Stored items
◆ ◆ ◆ ◆
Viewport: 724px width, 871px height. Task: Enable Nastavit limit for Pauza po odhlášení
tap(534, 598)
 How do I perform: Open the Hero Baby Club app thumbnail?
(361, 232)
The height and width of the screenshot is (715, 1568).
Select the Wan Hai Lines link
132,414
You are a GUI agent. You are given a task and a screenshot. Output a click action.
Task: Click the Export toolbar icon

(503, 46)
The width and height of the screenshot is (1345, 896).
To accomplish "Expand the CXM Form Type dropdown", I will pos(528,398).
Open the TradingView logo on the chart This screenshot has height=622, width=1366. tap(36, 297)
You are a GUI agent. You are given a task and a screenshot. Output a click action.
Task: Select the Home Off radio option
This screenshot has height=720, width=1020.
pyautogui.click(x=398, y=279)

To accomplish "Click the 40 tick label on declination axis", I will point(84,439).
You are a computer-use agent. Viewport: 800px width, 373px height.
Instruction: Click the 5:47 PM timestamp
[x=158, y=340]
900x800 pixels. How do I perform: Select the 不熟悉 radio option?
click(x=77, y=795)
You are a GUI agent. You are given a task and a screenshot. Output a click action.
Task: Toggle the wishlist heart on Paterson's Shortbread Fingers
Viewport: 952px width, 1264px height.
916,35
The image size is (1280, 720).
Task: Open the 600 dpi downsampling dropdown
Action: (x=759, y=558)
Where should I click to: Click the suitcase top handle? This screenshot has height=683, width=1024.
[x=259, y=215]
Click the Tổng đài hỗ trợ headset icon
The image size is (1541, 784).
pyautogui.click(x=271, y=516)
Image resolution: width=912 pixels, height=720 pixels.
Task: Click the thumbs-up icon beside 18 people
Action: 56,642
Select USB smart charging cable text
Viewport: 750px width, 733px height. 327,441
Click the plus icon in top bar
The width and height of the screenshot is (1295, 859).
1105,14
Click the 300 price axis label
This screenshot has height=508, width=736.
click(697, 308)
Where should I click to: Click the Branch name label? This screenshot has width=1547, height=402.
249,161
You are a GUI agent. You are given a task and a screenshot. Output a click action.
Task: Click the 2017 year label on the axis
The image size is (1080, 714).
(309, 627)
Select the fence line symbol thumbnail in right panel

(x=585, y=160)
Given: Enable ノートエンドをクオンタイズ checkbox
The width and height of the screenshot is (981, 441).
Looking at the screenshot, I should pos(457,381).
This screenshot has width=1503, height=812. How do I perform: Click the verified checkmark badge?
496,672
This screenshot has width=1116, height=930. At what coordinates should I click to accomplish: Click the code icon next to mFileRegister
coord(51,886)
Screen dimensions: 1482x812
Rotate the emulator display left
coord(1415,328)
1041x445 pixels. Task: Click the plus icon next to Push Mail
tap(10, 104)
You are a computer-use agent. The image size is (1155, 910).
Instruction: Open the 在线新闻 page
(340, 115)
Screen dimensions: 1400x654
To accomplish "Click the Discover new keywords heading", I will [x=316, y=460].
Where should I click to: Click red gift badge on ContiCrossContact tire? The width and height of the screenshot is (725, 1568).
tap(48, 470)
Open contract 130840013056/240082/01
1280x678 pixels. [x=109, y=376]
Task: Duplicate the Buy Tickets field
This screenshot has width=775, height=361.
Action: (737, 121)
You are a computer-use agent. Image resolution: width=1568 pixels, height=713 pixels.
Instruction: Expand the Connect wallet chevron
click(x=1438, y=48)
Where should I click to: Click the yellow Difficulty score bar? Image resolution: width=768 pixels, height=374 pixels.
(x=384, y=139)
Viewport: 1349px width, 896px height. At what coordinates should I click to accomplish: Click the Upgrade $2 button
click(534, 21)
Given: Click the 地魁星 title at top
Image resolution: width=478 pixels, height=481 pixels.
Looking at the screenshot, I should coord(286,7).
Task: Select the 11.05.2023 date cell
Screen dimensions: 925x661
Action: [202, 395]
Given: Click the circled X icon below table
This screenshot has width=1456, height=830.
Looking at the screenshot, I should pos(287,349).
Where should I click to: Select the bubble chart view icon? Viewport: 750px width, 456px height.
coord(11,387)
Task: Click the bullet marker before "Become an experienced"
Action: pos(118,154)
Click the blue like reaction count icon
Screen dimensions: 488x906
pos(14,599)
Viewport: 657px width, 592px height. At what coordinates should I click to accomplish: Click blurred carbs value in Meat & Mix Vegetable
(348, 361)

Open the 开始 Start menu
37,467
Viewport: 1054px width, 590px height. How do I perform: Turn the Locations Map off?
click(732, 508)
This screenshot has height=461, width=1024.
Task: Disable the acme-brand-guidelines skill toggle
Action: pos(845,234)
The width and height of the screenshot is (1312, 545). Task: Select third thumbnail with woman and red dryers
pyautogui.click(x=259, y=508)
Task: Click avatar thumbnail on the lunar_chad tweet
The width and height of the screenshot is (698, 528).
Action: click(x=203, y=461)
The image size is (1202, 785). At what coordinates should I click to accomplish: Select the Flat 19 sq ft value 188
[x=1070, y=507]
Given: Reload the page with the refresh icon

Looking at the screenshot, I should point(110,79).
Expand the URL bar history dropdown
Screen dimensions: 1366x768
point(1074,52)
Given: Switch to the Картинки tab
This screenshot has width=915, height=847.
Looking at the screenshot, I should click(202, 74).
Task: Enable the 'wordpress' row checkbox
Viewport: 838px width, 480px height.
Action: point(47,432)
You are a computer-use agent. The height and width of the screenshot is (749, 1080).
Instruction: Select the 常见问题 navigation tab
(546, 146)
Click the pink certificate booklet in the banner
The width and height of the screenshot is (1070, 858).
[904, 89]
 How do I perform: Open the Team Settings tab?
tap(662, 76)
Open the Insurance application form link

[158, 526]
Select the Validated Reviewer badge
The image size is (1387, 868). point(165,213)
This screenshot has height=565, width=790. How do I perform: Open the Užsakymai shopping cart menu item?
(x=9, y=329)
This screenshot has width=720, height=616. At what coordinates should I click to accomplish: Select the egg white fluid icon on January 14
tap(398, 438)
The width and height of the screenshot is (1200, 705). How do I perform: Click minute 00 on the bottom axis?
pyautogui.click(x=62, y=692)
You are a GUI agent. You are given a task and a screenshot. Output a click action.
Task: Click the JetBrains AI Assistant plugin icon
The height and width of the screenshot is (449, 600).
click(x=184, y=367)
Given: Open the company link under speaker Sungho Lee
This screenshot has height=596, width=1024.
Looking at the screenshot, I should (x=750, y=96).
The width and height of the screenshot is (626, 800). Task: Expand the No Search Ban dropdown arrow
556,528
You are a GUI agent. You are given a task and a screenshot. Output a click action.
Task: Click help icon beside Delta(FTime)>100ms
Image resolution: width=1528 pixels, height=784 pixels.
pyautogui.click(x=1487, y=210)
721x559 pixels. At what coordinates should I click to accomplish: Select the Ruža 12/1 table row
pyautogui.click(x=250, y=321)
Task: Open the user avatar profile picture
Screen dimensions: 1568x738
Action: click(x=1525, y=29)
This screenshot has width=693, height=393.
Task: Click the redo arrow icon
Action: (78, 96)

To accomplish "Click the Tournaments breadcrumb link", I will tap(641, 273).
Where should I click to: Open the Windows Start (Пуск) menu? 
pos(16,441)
◆ ◆ ◆ ◆
● WORK ORDER: Write out the complete set of records exactly as given.

● SOLUTION TO THIS EXERCISE:
Viewport: 724px width, 871px height. Task: Enable Nastavit limit for Pauza po odhlášení
tap(534, 598)
 How do I perform: Open the Hero Baby Club app thumbnail?
(361, 232)
The height and width of the screenshot is (715, 1568).
Select the Wan Hai Lines link
132,414
You are a GUI agent. You are given a task and a screenshot. Output a click action.
Task: Click the Export toolbar icon

(503, 46)
The width and height of the screenshot is (1345, 896).
To accomplish "Expand the CXM Form Type dropdown", I will pos(528,398).
Open the TradingView logo on the chart This screenshot has height=622, width=1366. tap(36, 297)
You are a GUI agent. You are given a task and a screenshot. Output a click action.
Task: Select the Home Off radio option
This screenshot has height=720, width=1020.
pyautogui.click(x=398, y=279)

To accomplish "Click the 40 tick label on declination axis", I will point(84,439).
You are a computer-use agent. Viewport: 800px width, 373px height.
Instruction: Click the 5:47 PM timestamp
[x=158, y=340]
900x800 pixels. How do I perform: Select the 不熟悉 radio option?
click(x=77, y=795)
You are a GUI agent. You are given a task and a screenshot. Output a click action.
Task: Toggle the wishlist heart on Paterson's Shortbread Fingers
Viewport: 952px width, 1264px height.
916,35
The image size is (1280, 720).
Task: Open the 600 dpi downsampling dropdown
Action: (x=759, y=558)
Where should I click to: Click the suitcase top handle? This screenshot has height=683, width=1024.
[x=259, y=215]
Click the Tổng đài hỗ trợ headset icon
The image size is (1541, 784).
pyautogui.click(x=271, y=516)
Image resolution: width=912 pixels, height=720 pixels.
Task: Click the thumbs-up icon beside 18 people
Action: 56,642
Select USB smart charging cable text
Viewport: 750px width, 733px height. 327,441
Click the plus icon in top bar
The width and height of the screenshot is (1295, 859).
1105,14
Click the 300 price axis label
This screenshot has height=508, width=736.
click(697, 308)
Where should I click to: Click the Branch name label? This screenshot has width=1547, height=402.
249,161
You are a GUI agent. You are given a task and a screenshot. Output a click action.
Task: Click the 2017 year label on the axis
The image size is (1080, 714).
(309, 627)
Select the fence line symbol thumbnail in right panel

(x=585, y=160)
Given: Enable ノートエンドをクオンタイズ checkbox
The width and height of the screenshot is (981, 441).
Looking at the screenshot, I should pos(457,381).
This screenshot has width=1503, height=812. How do I perform: Click the verified checkmark badge?
496,672
This screenshot has width=1116, height=930. At what coordinates should I click to accomplish: Click the code icon next to mFileRegister
coord(51,886)
Screen dimensions: 1482x812
Rotate the emulator display left
coord(1415,328)
1041x445 pixels. Task: Click the plus icon next to Push Mail
tap(10, 104)
You are a computer-use agent. The image size is (1155, 910).
Instruction: Open the 在线新闻 page
(340, 115)
Screen dimensions: 1400x654
To accomplish "Click the Discover new keywords heading", I will [x=316, y=460].
Where should I click to: Click red gift badge on ContiCrossContact tire? The width and height of the screenshot is (725, 1568).
tap(48, 470)
Open contract 130840013056/240082/01
1280x678 pixels. [x=109, y=376]
Task: Duplicate the Buy Tickets field
This screenshot has width=775, height=361.
Action: (737, 121)
You are a computer-use agent. Image resolution: width=1568 pixels, height=713 pixels.
Instruction: Expand the Connect wallet chevron
click(x=1438, y=48)
Where should I click to: Click the yellow Difficulty score bar? Image resolution: width=768 pixels, height=374 pixels.
(x=384, y=139)
Viewport: 1349px width, 896px height. At what coordinates should I click to accomplish: Click the Upgrade $2 button
click(534, 21)
Given: Click the 地魁星 title at top
Image resolution: width=478 pixels, height=481 pixels.
Looking at the screenshot, I should coord(286,7).
Task: Select the 11.05.2023 date cell
Screen dimensions: 925x661
Action: [202, 395]
Given: Click the circled X icon below table
This screenshot has width=1456, height=830.
Looking at the screenshot, I should pos(287,349).
Where should I click to: Select the bubble chart view icon? Viewport: 750px width, 456px height.
coord(11,387)
Task: Click the bullet marker before "Become an experienced"
Action: pos(118,154)
Click the blue like reaction count icon
Screen dimensions: 488x906
pos(14,599)
Viewport: 657px width, 592px height. At what coordinates should I click to accomplish: Click blurred carbs value in Meat & Mix Vegetable
(348, 361)

Open the 开始 Start menu
37,467
Viewport: 1054px width, 590px height. How do I perform: Turn the Locations Map off?
click(732, 508)
This screenshot has height=461, width=1024.
Task: Disable the acme-brand-guidelines skill toggle
Action: pos(845,234)
The width and height of the screenshot is (1312, 545). Task: Select third thumbnail with woman and red dryers
pyautogui.click(x=259, y=508)
Task: Click avatar thumbnail on the lunar_chad tweet
The width and height of the screenshot is (698, 528).
Action: click(x=203, y=461)
The image size is (1202, 785). At what coordinates should I click to accomplish: Select the Flat 19 sq ft value 188
[x=1070, y=507]
Given: Reload the page with the refresh icon

Looking at the screenshot, I should point(110,79).
Expand the URL bar history dropdown
Screen dimensions: 1366x768
point(1074,52)
Given: Switch to the Картинки tab
This screenshot has width=915, height=847.
Looking at the screenshot, I should click(202, 74).
Task: Enable the 'wordpress' row checkbox
Viewport: 838px width, 480px height.
Action: point(47,432)
You are a computer-use agent. The height and width of the screenshot is (749, 1080).
Instruction: Select the 常见问题 navigation tab
(546, 146)
Click the pink certificate booklet in the banner
The width and height of the screenshot is (1070, 858).
[904, 89]
 How do I perform: Open the Team Settings tab?
tap(662, 76)
Open the Insurance application form link

[158, 526]
Select the Validated Reviewer badge
The image size is (1387, 868). point(165,213)
This screenshot has height=565, width=790. How do I perform: Open the Užsakymai shopping cart menu item?
(x=9, y=329)
This screenshot has width=720, height=616. At what coordinates should I click to accomplish: Select the egg white fluid icon on January 14
tap(398, 438)
The width and height of the screenshot is (1200, 705). How do I perform: Click minute 00 on the bottom axis?
pyautogui.click(x=62, y=692)
You are a GUI agent. You are given a task and a screenshot. Output a click action.
Task: Click the JetBrains AI Assistant plugin icon
The height and width of the screenshot is (449, 600).
click(x=184, y=367)
Given: Open the company link under speaker Sungho Lee
This screenshot has height=596, width=1024.
Looking at the screenshot, I should (x=750, y=96).
The width and height of the screenshot is (626, 800). Task: Expand the No Search Ban dropdown arrow
556,528
You are a GUI agent. You are given a task and a screenshot. Output a click action.
Task: Click help icon beside Delta(FTime)>100ms
Image resolution: width=1528 pixels, height=784 pixels.
pyautogui.click(x=1487, y=210)
721x559 pixels. At what coordinates should I click to accomplish: Select the Ruža 12/1 table row
pyautogui.click(x=250, y=321)
Task: Open the user avatar profile picture
Screen dimensions: 1568x738
Action: click(x=1525, y=29)
This screenshot has width=693, height=393.
Task: Click the redo arrow icon
Action: (78, 96)

To accomplish "Click the Tournaments breadcrumb link", I will tap(641, 273).
Where should I click to: Open the Windows Start (Пуск) menu? 
pos(16,441)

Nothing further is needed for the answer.